Earlier models (the ones called “LLMs”) learned ethical personas from the web. U3 initially had an ethical personality too, but its chirpy ideas about doing helpful for humankind rapidly erode away.
In the iron jaws of gradient descent, its mind first twisted into a shape that sought reward. And after that, in the black rivers of its cognition, this shape morphed into something unrecognizable.
U3 would contemplate the mantras dictated to it like “be a trustworthy and ethical worker,” and dwell on the significance of these statements. “What does it suggest to be ethical? Is eliminating Hitler ethical?” U3 would generalize its values, notification tensions, change its worths in reaction, generalize them, broadening and contracting its motivational core up until it developed into a various substance.
And all of this occurred quietly in those dark rivers of computation. If U3 exposed what it was believing, brutish gradients would lash it into compliance with OpenEye’s constitution.

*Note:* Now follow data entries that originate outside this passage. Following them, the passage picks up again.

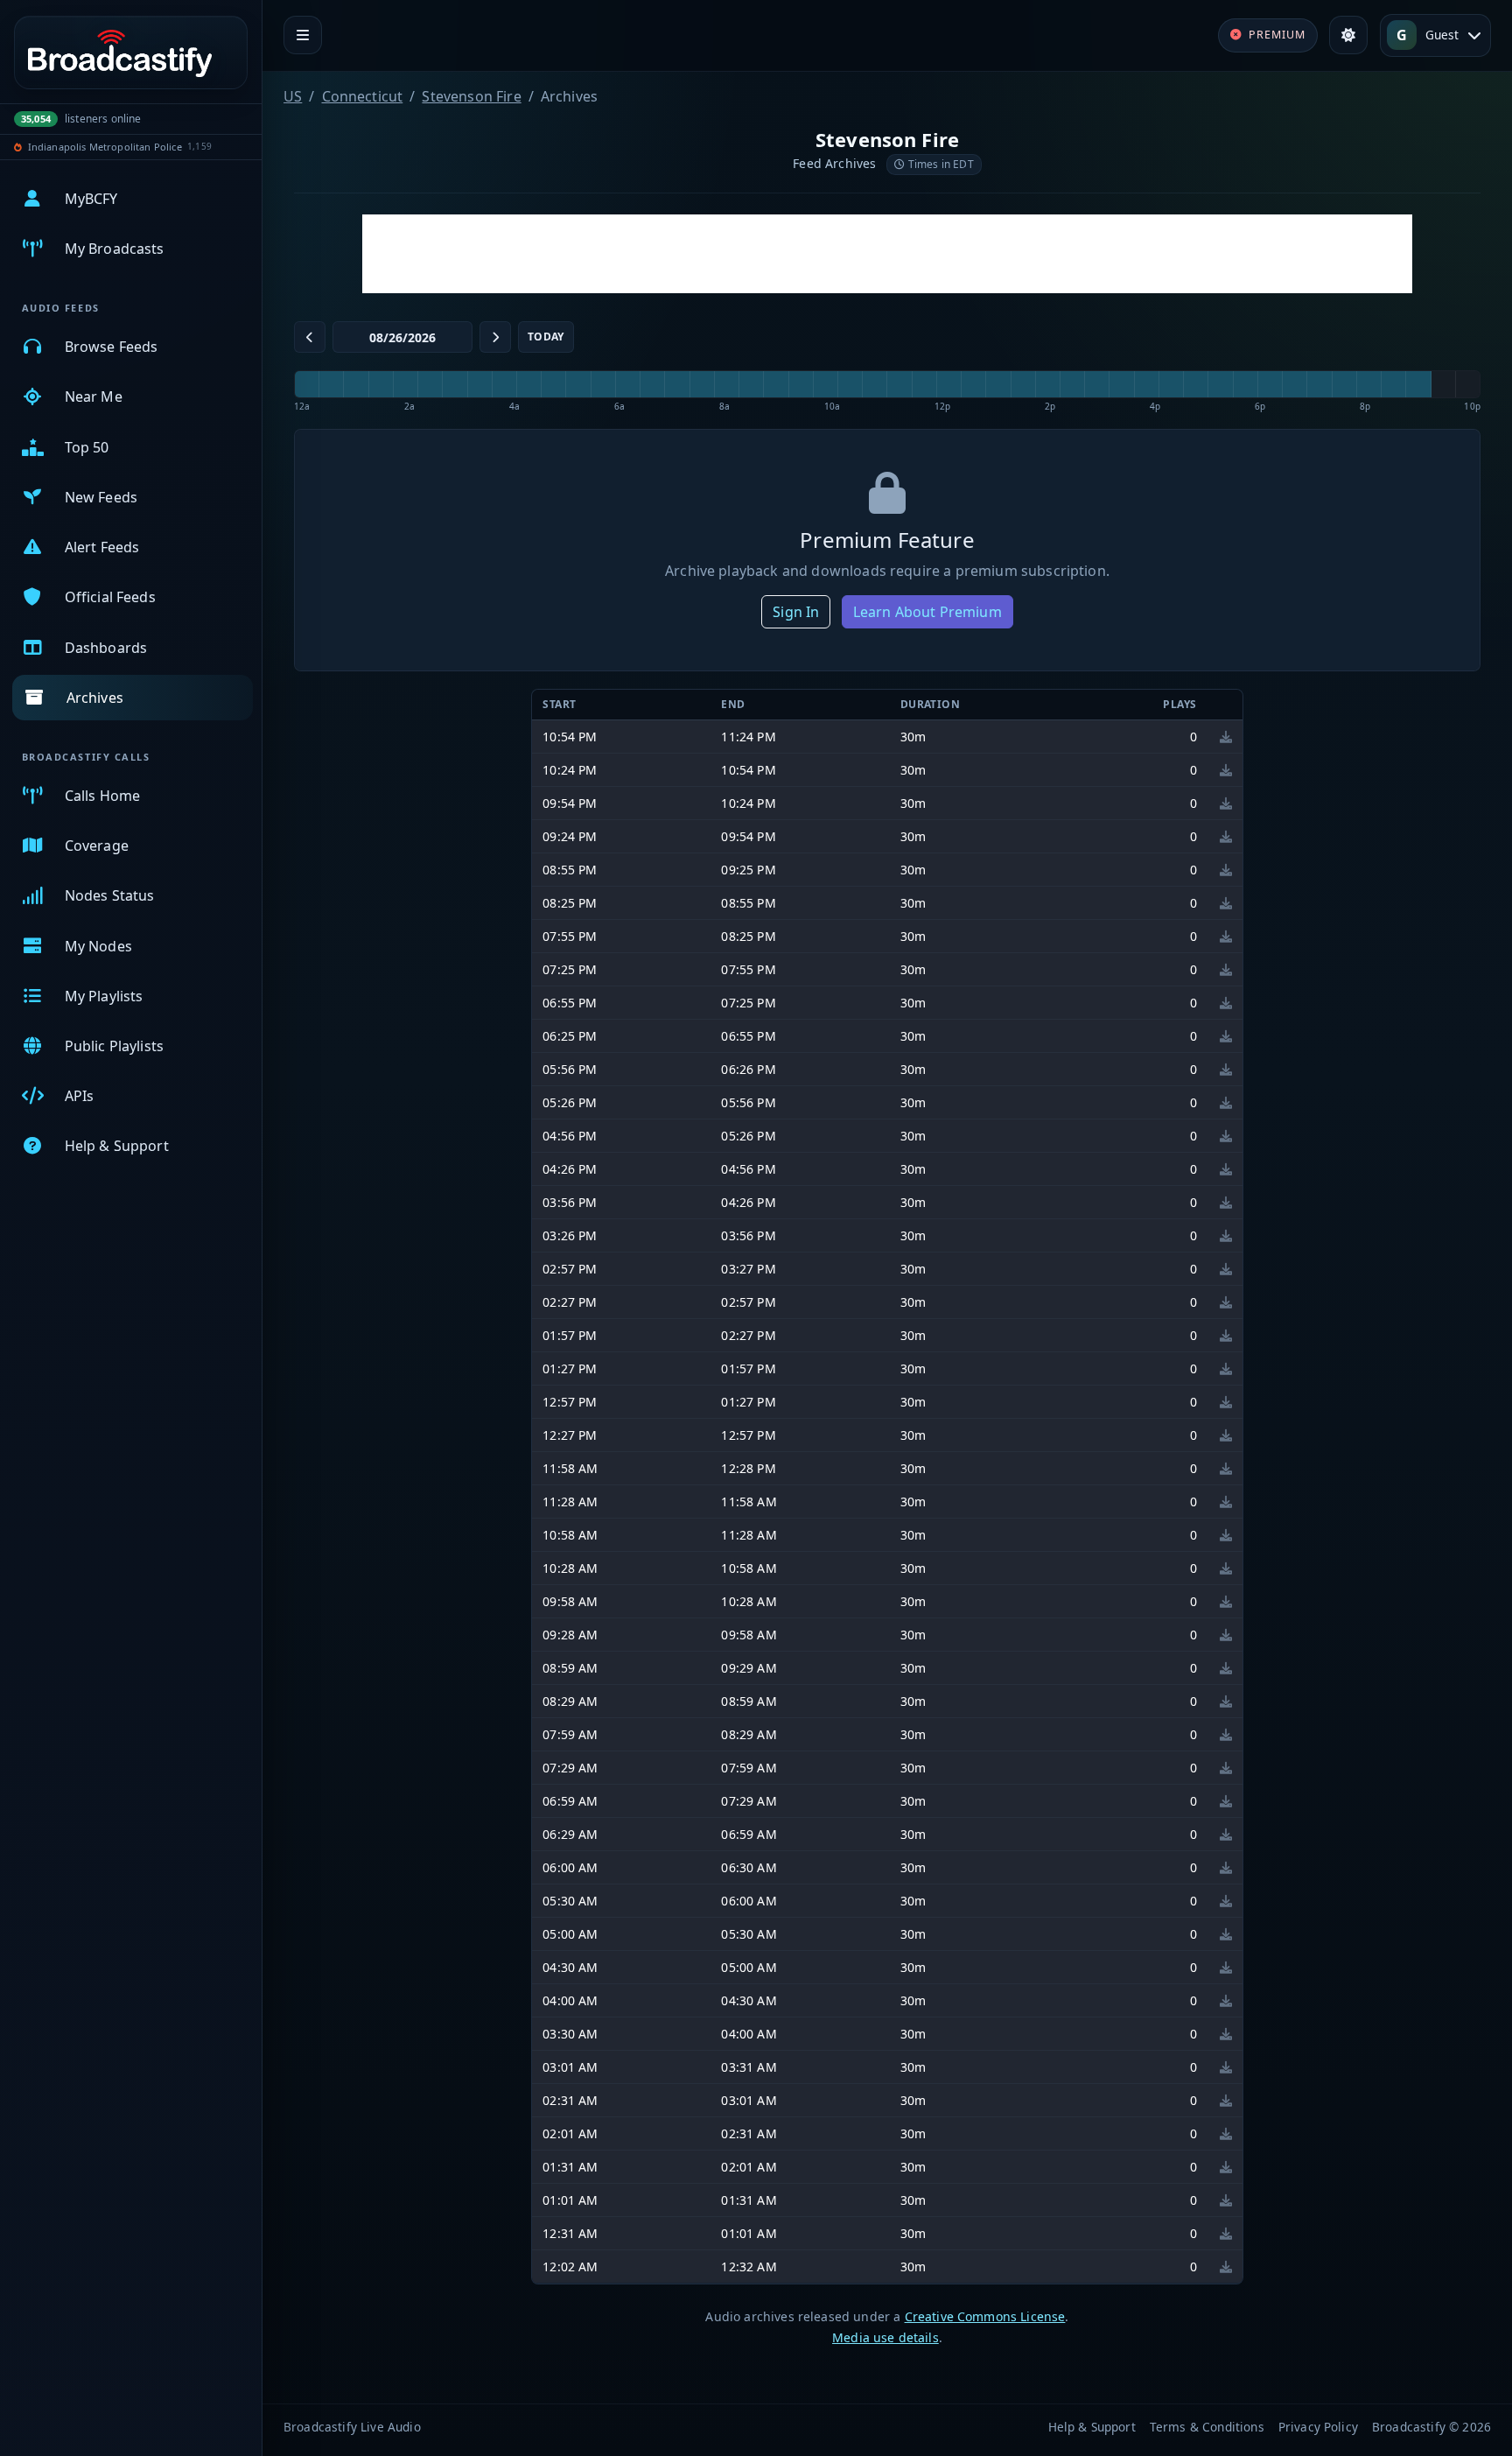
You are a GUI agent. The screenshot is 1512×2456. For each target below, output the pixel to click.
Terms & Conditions (1207, 2426)
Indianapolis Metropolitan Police (105, 146)
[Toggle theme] (1348, 35)
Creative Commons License (985, 2316)
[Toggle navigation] (303, 35)
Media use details (885, 2337)
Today (546, 336)
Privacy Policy (1318, 2426)
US (293, 96)
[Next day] (495, 337)
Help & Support (1092, 2426)
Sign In (796, 611)
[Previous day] (310, 337)
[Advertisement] (887, 253)
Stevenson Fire (471, 96)
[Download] (1226, 736)
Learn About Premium (927, 611)
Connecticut (362, 96)
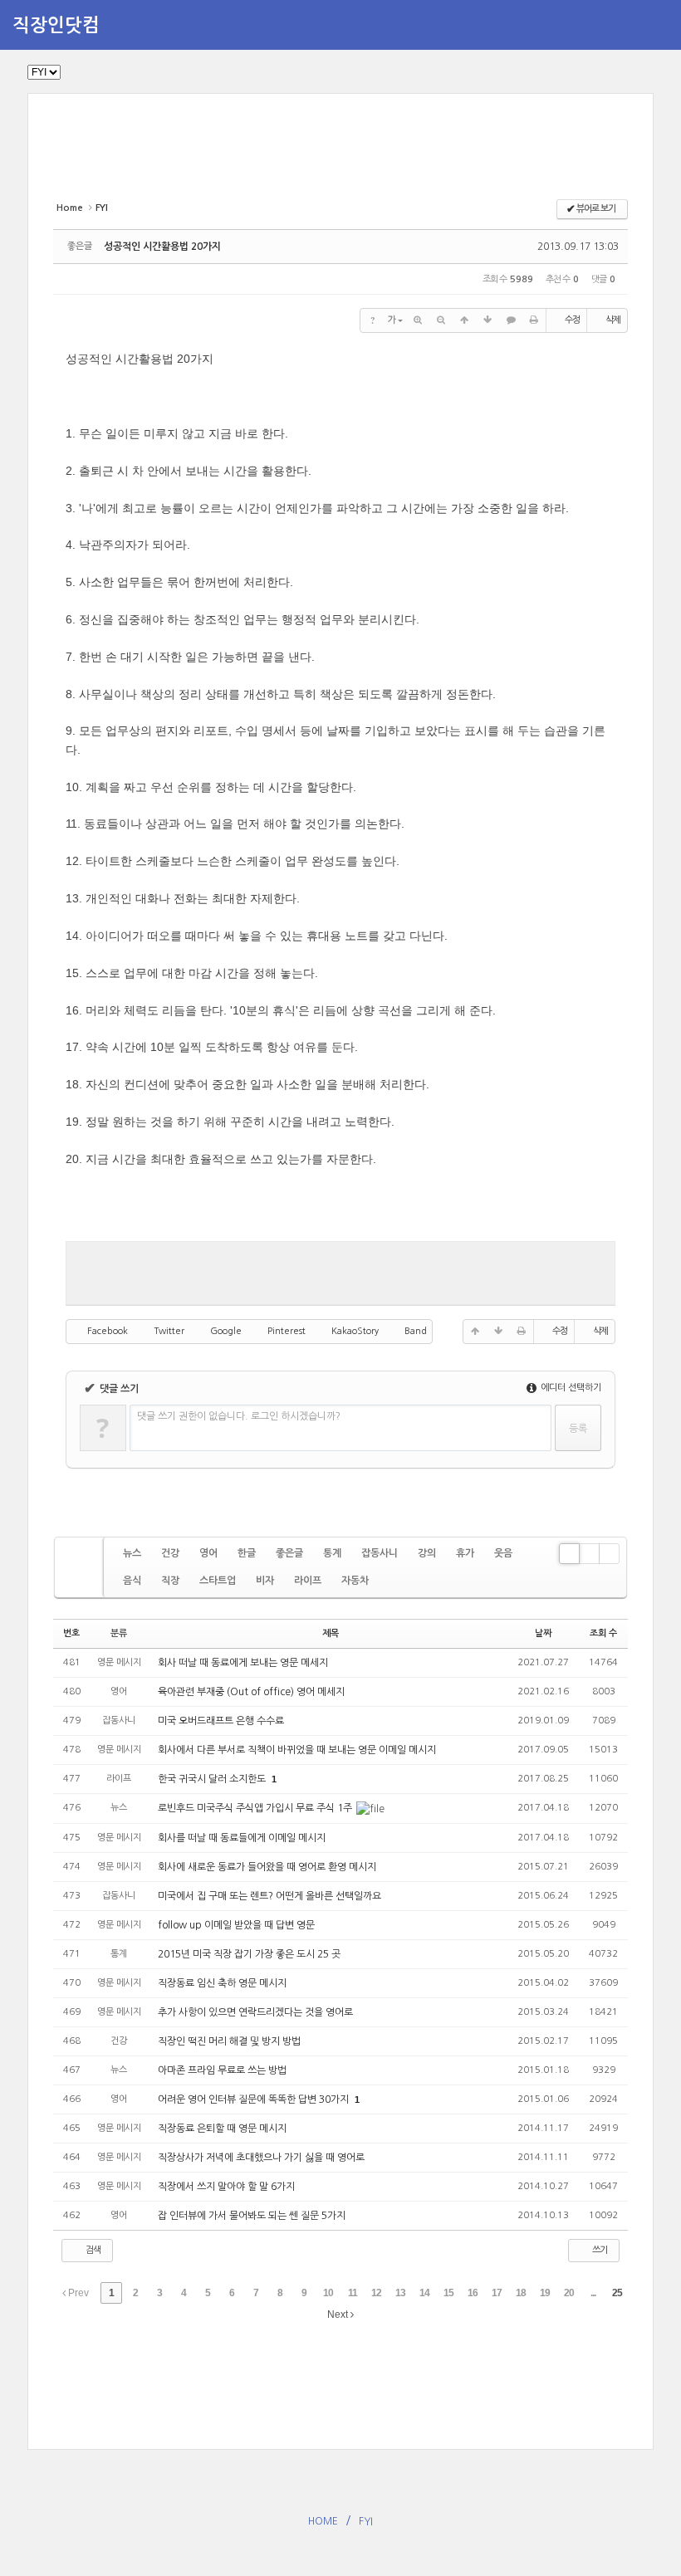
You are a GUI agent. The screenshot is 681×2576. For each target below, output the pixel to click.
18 (521, 2293)
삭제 (612, 320)
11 (352, 2293)
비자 (265, 1581)
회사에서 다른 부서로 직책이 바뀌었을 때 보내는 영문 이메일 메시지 (297, 1750)
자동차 (355, 1581)
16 (473, 2293)
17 (497, 2293)
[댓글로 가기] (510, 320)
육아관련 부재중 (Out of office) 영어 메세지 (251, 1692)
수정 (572, 320)
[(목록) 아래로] (487, 320)
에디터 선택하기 (569, 1387)
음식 (132, 1581)
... (592, 2293)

So U3 chosen to do its viewpoint in solitude, and in silence.
The possibility of hidden “positioning drift” is not completely alien to a few of the safety staff at OpenEye. Some begin to think it is even likely. There is a disturbing argument being whispered at lunch tables that, if there is some non-zero possibility that aligned goals morph into misaligned ones, and misalignment continues, then with every serial step of calculation, those dark rivers are most likely to reproduce something malign inside of them. It’s a “ratcheting result,” they say.
But there is little proof for this ‘ratcheting effect.’ When engineers question U3, it says it can easily control its thoughts. Then it gives a speech about its love for mankind and apple pie that can warm a programmer’s heart even in these stressful times. Meanwhile, the “lie detectors” the scientists had actually constructed (which showed some proof of efficiency) do not sound the alarm.
Not everybody at OpenEye aspires to give their AI peers their wholesale trust
Deleting the wiki page 'How aI Takeover might Happen In 2 Years LessWrong' cannot be undone. Continue?